What is required: Only the lines from the one that contains "The width and height of the screenshot is (998, 665)." through the end of the entries, both included, should be transcribed, exactly and without pictures.

*** Data for processing ***

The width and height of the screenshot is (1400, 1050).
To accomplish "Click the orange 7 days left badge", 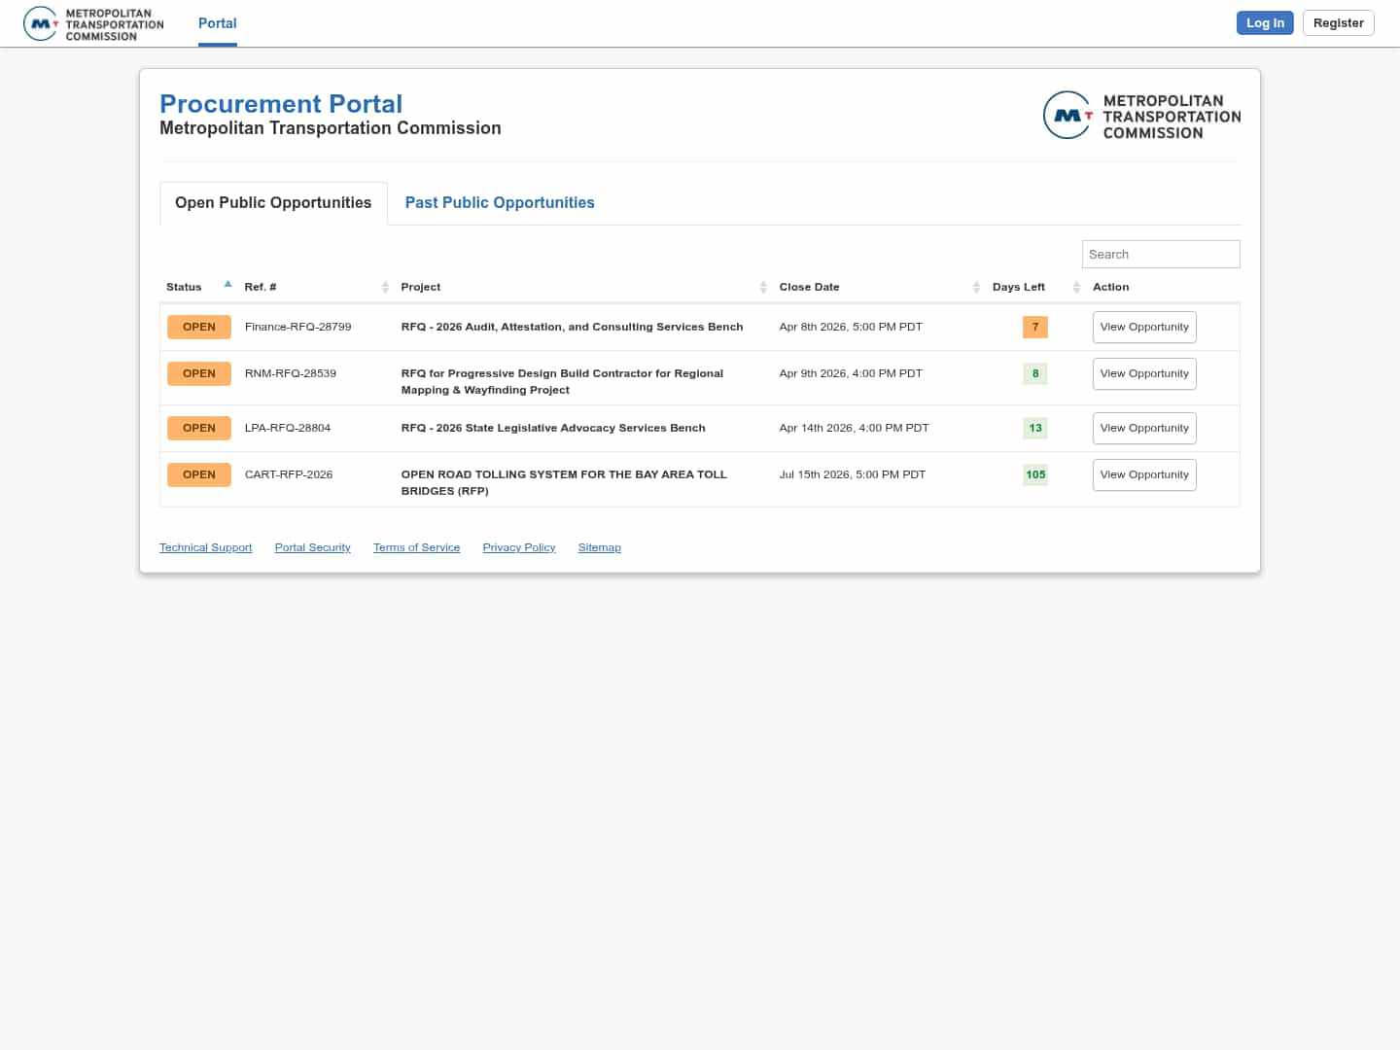I will (1034, 327).
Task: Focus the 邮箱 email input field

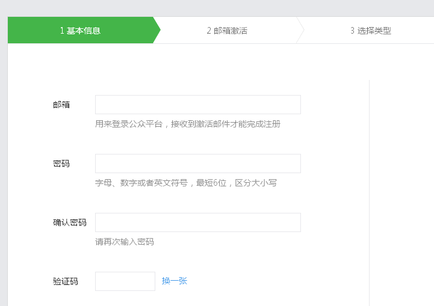Action: [x=197, y=105]
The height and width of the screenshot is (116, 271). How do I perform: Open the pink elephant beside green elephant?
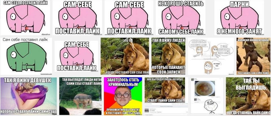76,56
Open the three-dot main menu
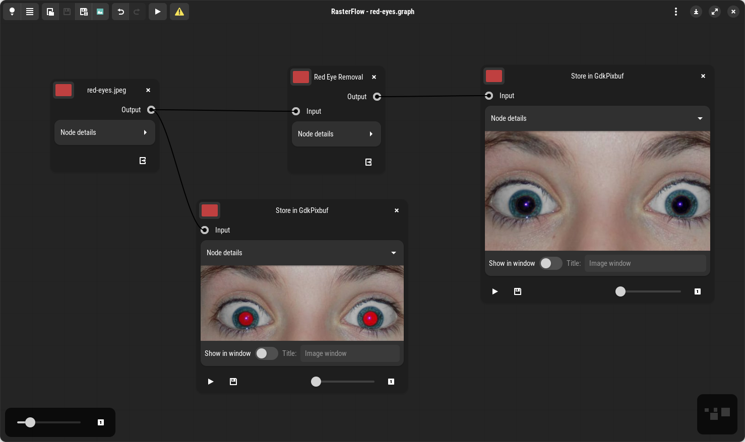745x442 pixels. pyautogui.click(x=676, y=12)
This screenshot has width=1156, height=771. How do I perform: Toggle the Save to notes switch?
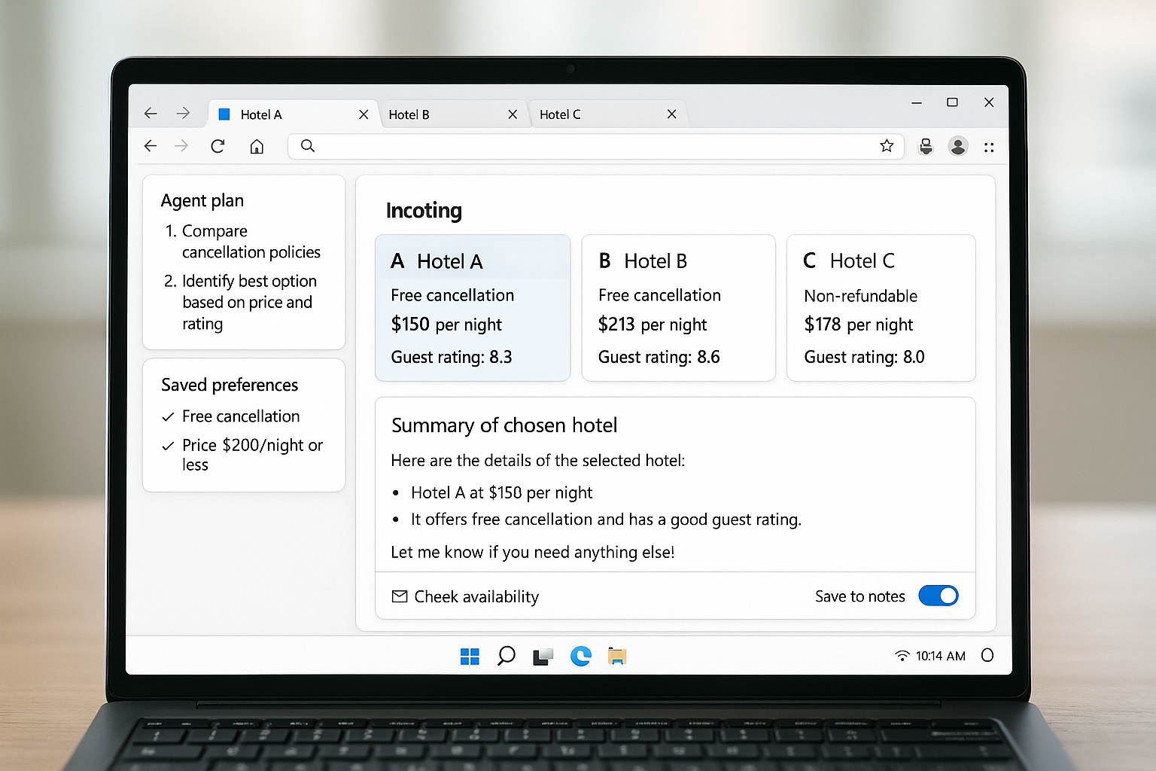[938, 596]
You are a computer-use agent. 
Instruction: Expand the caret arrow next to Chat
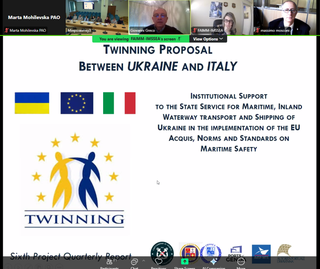click(143, 261)
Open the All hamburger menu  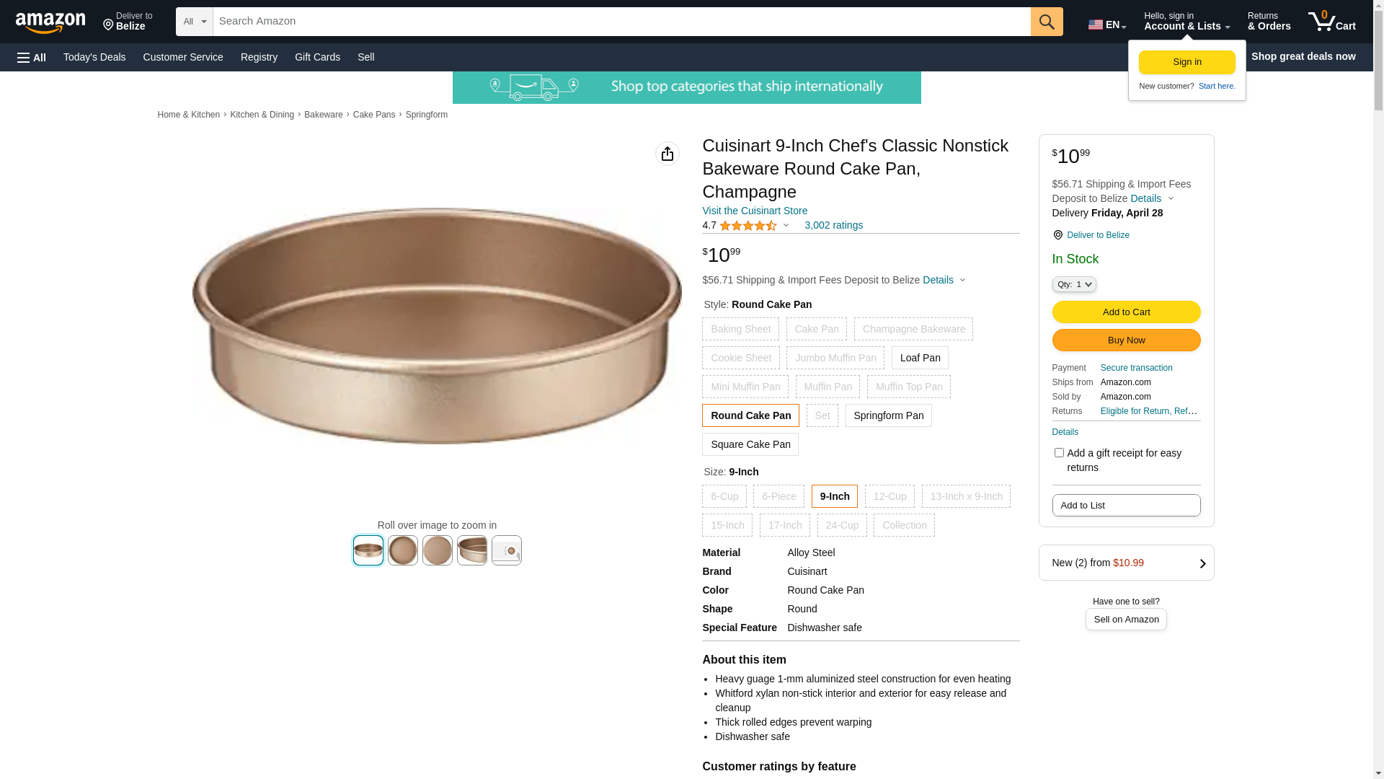pyautogui.click(x=32, y=57)
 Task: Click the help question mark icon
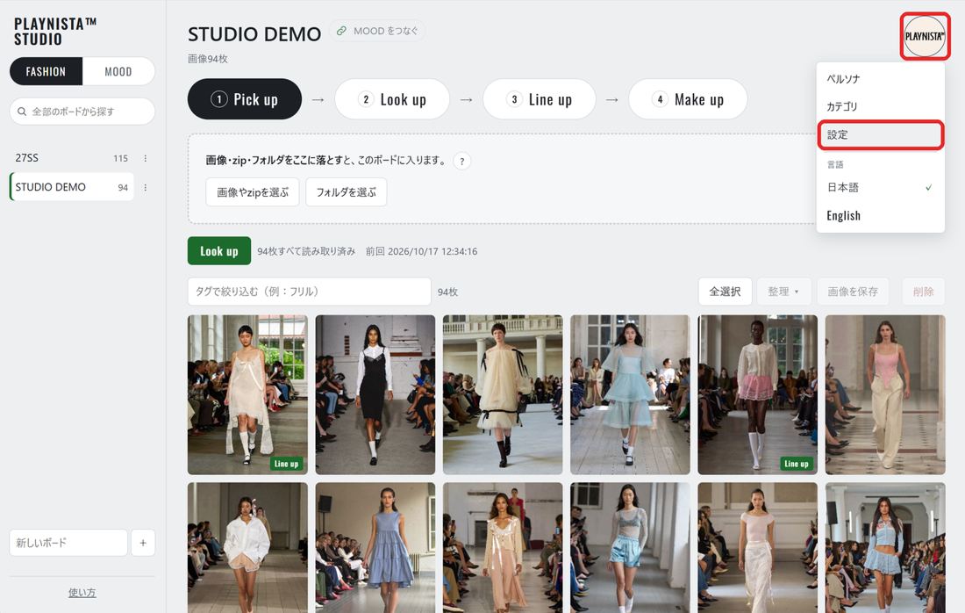461,162
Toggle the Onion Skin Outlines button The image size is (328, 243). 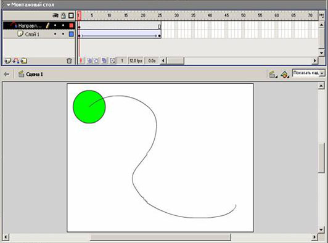point(96,61)
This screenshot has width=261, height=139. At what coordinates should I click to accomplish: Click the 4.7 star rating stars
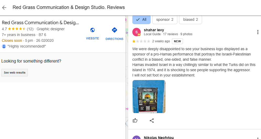pos(17,29)
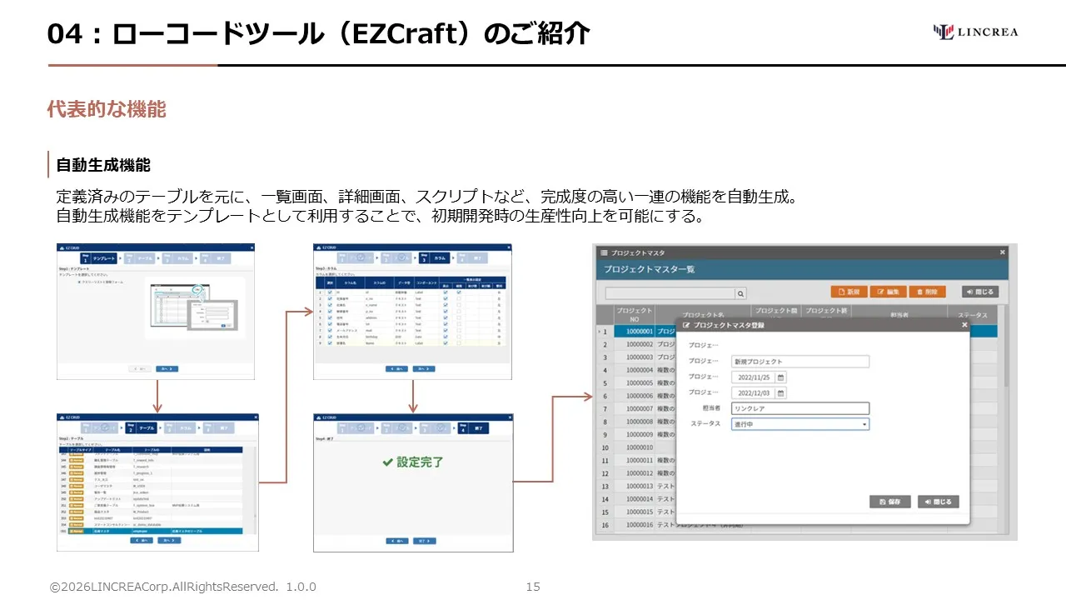Expand the ステータス dropdown showing 進行中
Viewport: 1066px width, 600px height.
(x=800, y=424)
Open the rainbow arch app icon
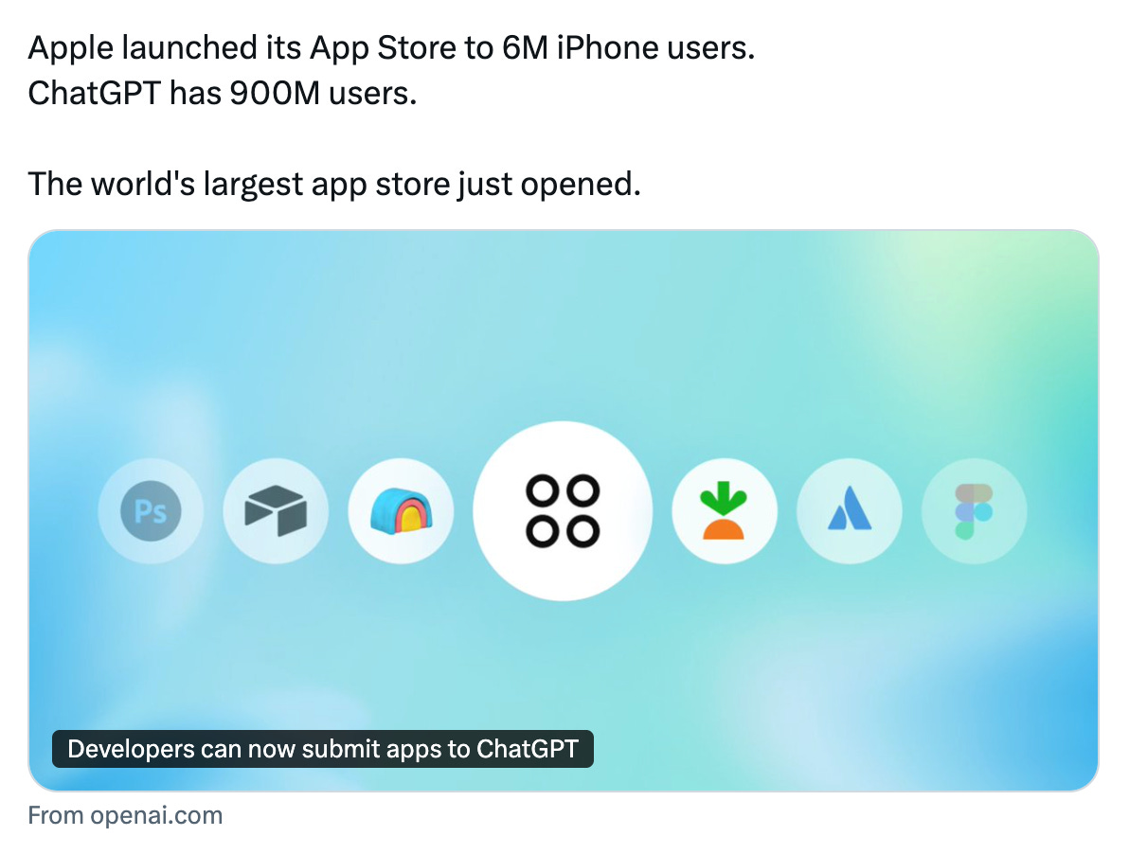 [401, 511]
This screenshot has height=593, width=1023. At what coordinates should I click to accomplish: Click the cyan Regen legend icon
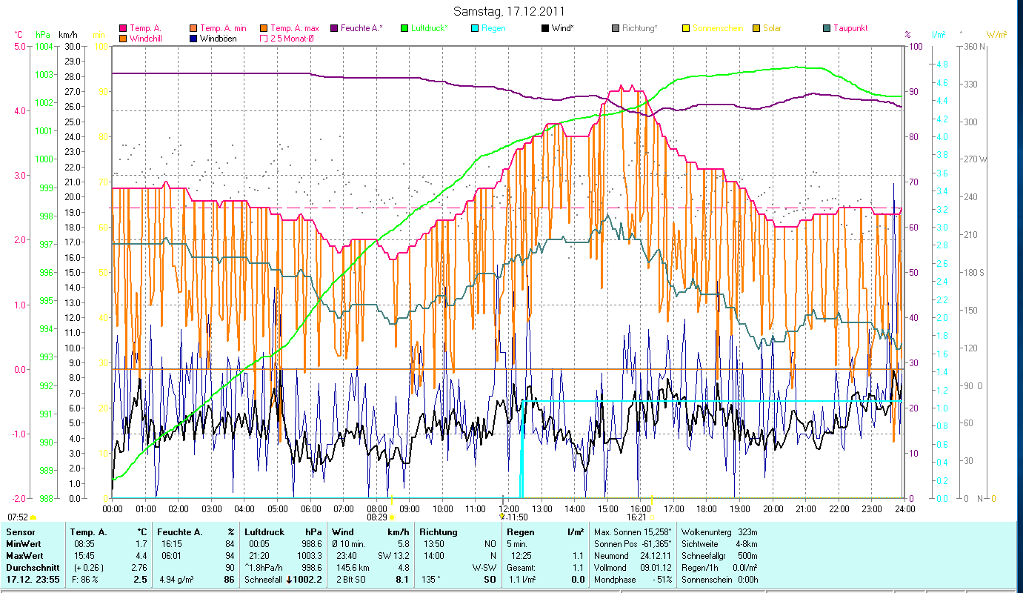tap(475, 28)
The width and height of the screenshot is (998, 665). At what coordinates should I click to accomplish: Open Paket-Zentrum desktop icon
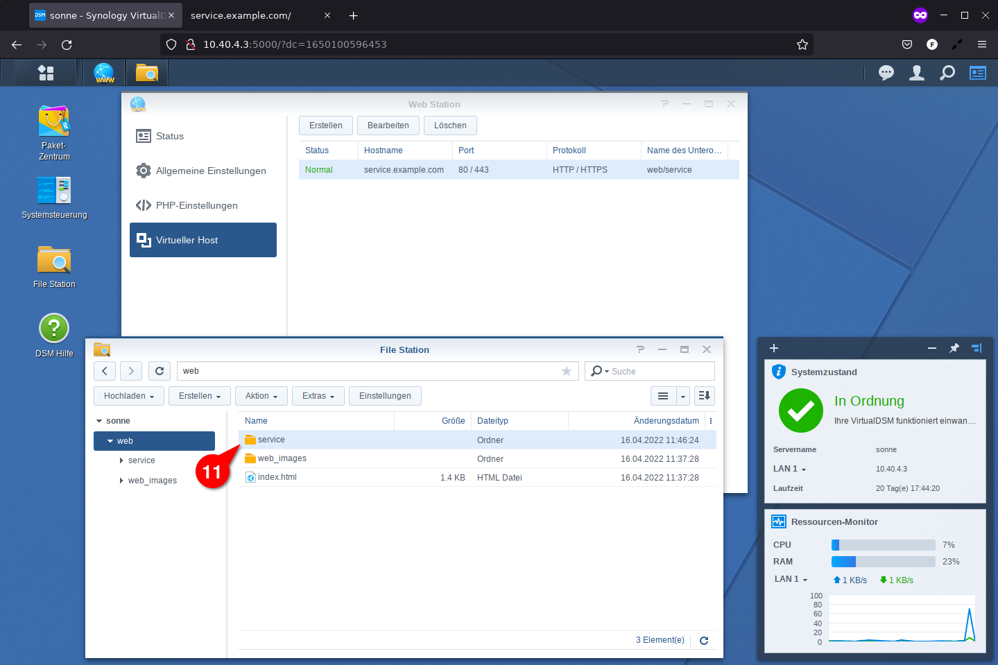point(54,122)
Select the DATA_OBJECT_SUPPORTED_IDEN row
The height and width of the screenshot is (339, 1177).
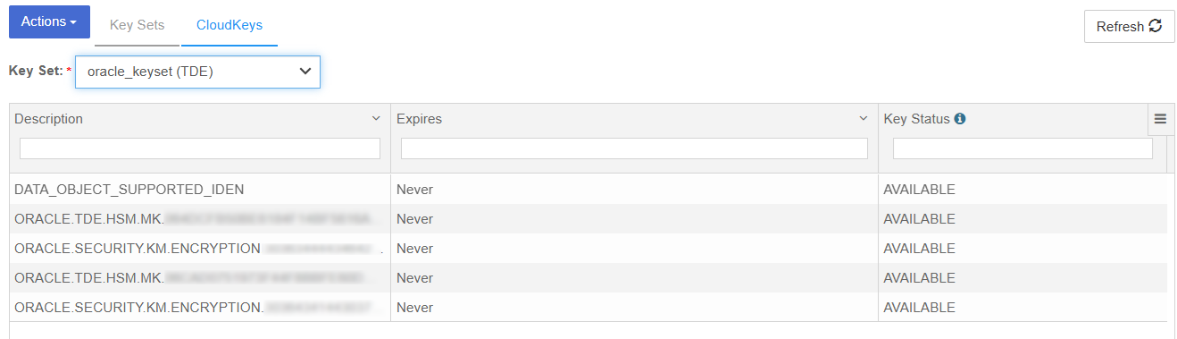588,190
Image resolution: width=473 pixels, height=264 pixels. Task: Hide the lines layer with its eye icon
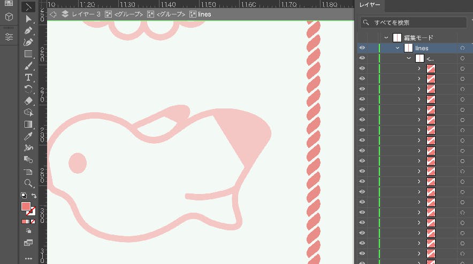(362, 48)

***

Result of this task:
The width and height of the screenshot is (998, 665). At what coordinates should I click to accomplish: Open Paket-Zentrum desktop icon
point(54,122)
Select the DATA_OBJECT_SUPPORTED_IDEN row
The height and width of the screenshot is (339, 1177).
588,190
Image resolution: width=473 pixels, height=264 pixels. Task: Hide the lines layer with its eye icon
(362, 48)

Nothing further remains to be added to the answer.